=== SUPPLIED MATERIAL ===
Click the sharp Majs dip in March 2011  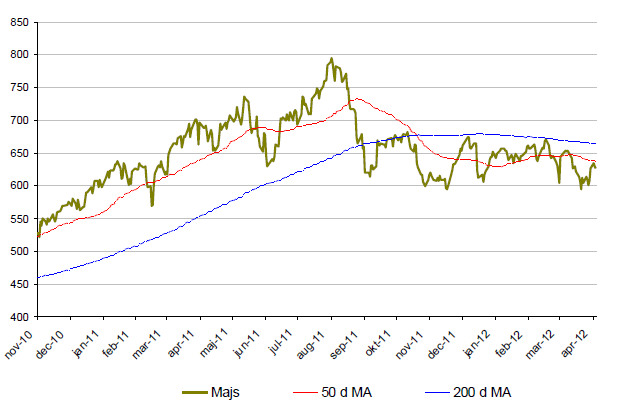point(152,204)
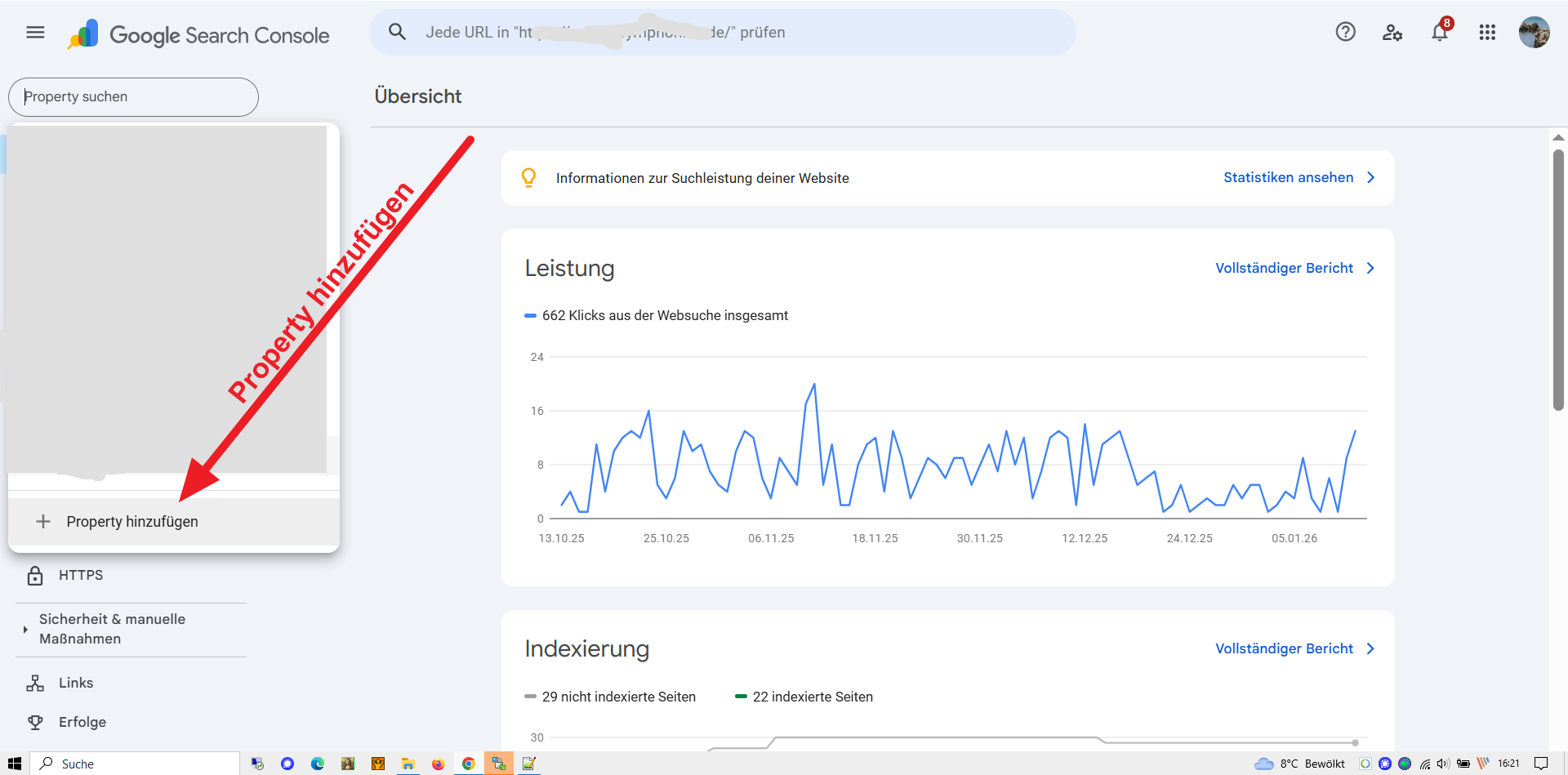The width and height of the screenshot is (1568, 775).
Task: Click the account profile picture
Action: tap(1534, 33)
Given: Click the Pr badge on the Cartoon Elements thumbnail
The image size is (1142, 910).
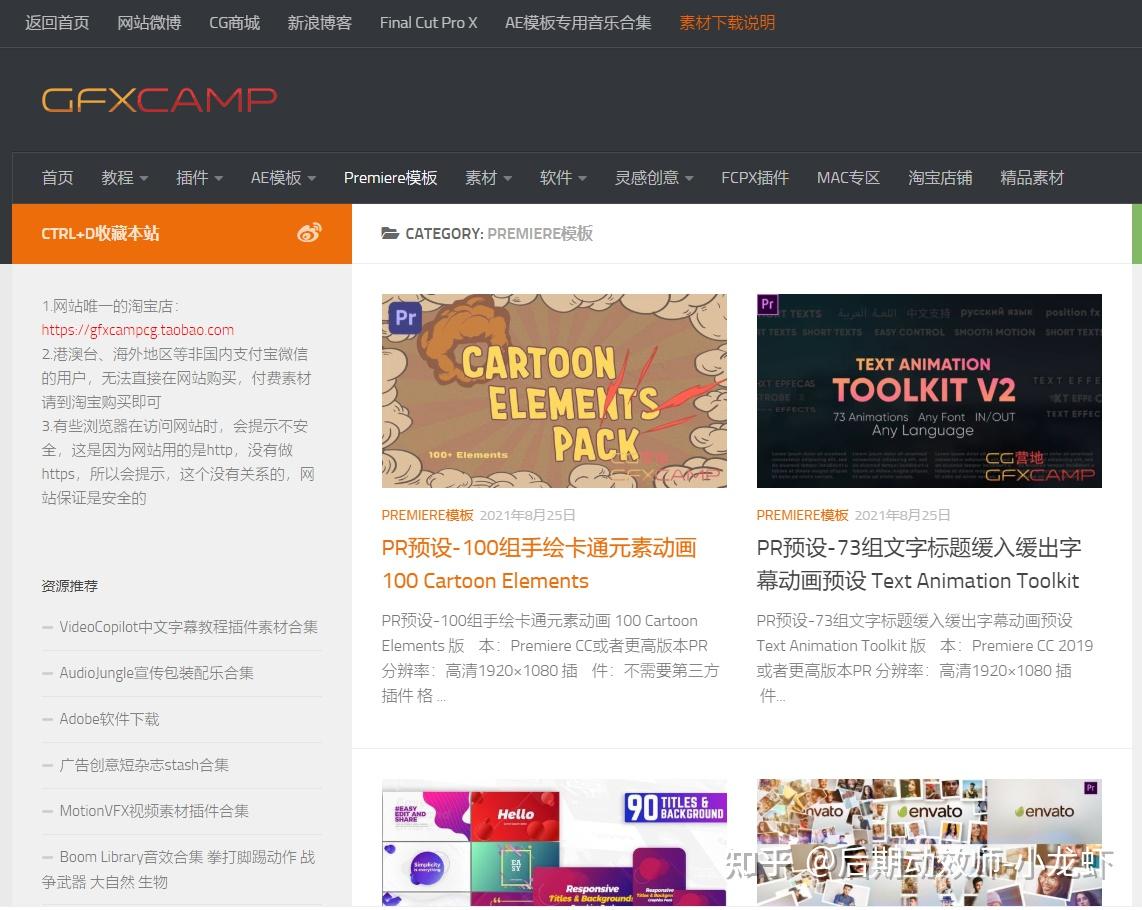Looking at the screenshot, I should 404,316.
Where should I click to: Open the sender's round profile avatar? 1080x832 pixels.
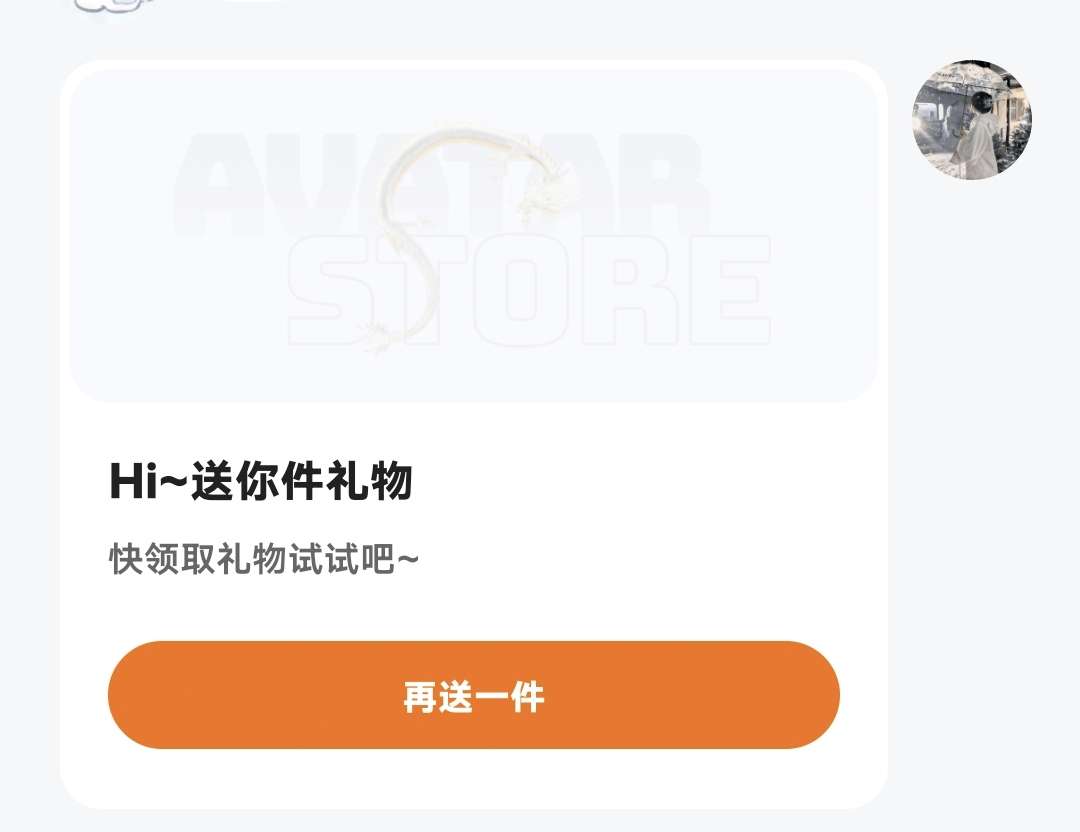[972, 119]
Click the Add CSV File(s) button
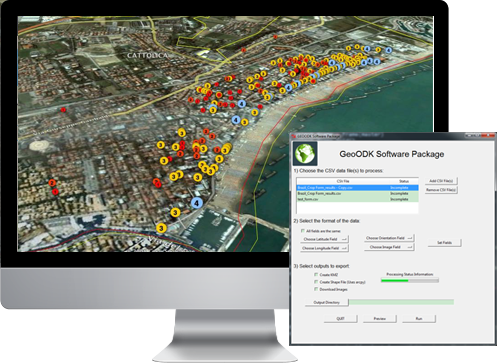The image size is (497, 363). tap(441, 181)
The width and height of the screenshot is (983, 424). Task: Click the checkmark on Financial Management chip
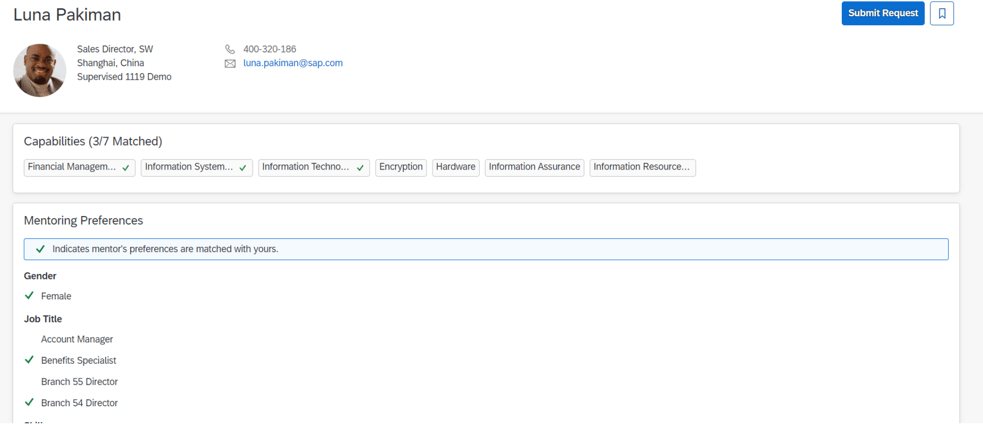click(x=126, y=168)
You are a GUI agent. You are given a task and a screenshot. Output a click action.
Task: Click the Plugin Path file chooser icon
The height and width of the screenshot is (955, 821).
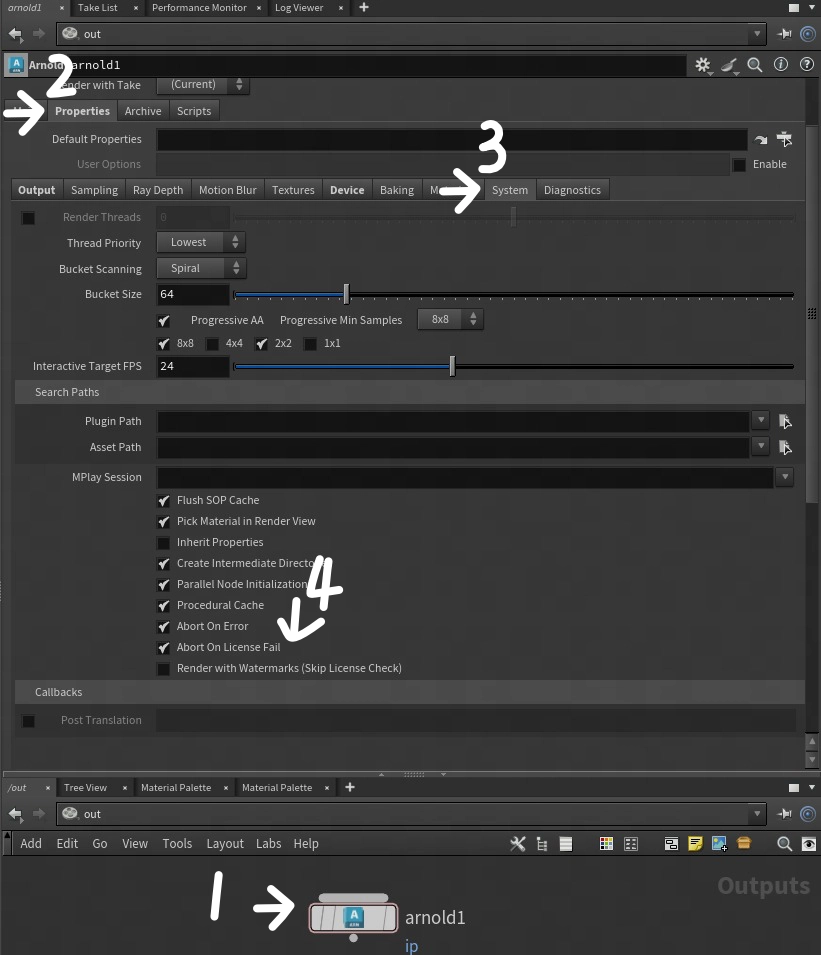pos(785,421)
===
- _INSTRUCTIONS TO FOLLOW_
Print, exactly and without pictures, the lines from the one holding "The width and height of the screenshot is (983, 424)." through the last line of the entries above, both included.

- _SOLVED PROBLEM_
The width and height of the screenshot is (983, 424). Task: Click the checkmark on Financial Management chip
click(x=126, y=168)
You are a GUI agent. You are given a task and a screenshot. Output a click action.
Task: Click the Plugin Path file chooser icon
The height and width of the screenshot is (955, 821).
pos(785,421)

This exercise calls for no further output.